Nurturing Children Around the World
By Dr. Camille Brown
(Page 1 of 2)
The Bakhita Fund was established June 2003 with the goal of helping children to receive an education. I founded this fund with the belief that every child deserves an education. I spent every vacation period visiting communities of children in need of educational assistance. Two years before forming the Fund, I visited schools on both the East and West Coasts of Africa. Limited resources, caused me to focus aid within the countries of Ghana and Benin. Both of these countries are situated on the Western shoreline of the African continent. During these two years, strong ties were formed with local business people, schools, guides,
elders and embassies in Ghana and Benin. It was these relationships that prompted the emergence of the Bakhita Fund.

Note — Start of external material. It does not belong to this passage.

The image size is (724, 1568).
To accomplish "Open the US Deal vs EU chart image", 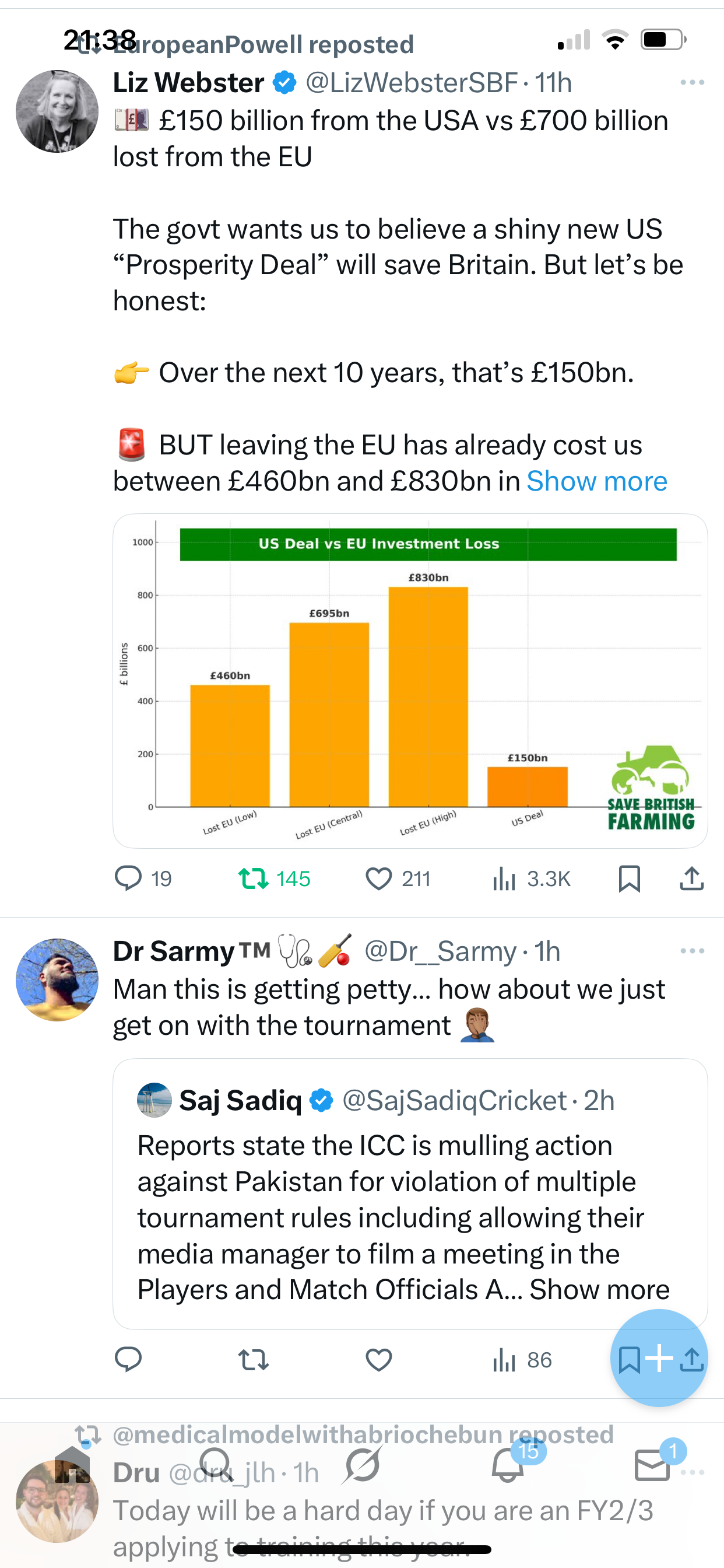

This non-profit Fund was named in honor of St. Josephine Bakhita who was born in 1869 in the Sudan where she eventually endured captivity. Her longevity of enslavement ended in Italy while serving as a nurse maid in the Canossian's convent. Bakhita's freedom came because the Catholic Church and the Italian government had outlawed slavery, therefore, her master was unable to claim her after she sought asylum. Eventually, Bakhita became a Canossian Sister of Charity and was known as "The Universal Sister" due to her genuine care and prayers for all people regardless of their color.
The task of helping children around the world has been the focal point of the Bakhita Fund's board of directors. We have embraced the mission of "nurturing the spiritual and educational needs of children around the world". This is a grass roots effort totally geared to creating better educational environments for children. Since its inception, The Bakhita Fund has provided school supplies, uniforms and financial aid to children in Africa as well as the United States.
Currently, The Fund is working on a Christmas Campaign to provide
toys (this is vital as many of the children have never owned a toy but there is a national effort to increase learning through creative play), play clothes and food to orphaned children in Benin, West Africa. Bakhita is also pursuing permission from the government of Benin to build a school in the Ponton Village, near Porto Novo. The children in this village must walk 12 miles(6 miles each way) every day to the nearest school if they are to receive an education. Unfortunately this is the plight for many of Africa's children born into villages without schools or teachers. The good news in all of this is, once you are granted permission to build a school, the government will send teachers and pay their monthly salaries.
There are so many stories to tell about the children in
underprivileged countries who are literally starving for an education. In our years of traveling, we have witnessed a child diving into a river to obtain a pen from us as we sailed away from his village. Why was this so urgent? It seems that a writing instrument is the necessary item to attend school. If a child has a pen/pencil, they may attend school. How very different from an American student who drops their
utensil in the street or looses it without the slightest worry. These two very different human conditions are often too extreme to comprehend. Certainly, if nothing else, they tug at our emotional sensibilities and cause us to act for the sake of the children.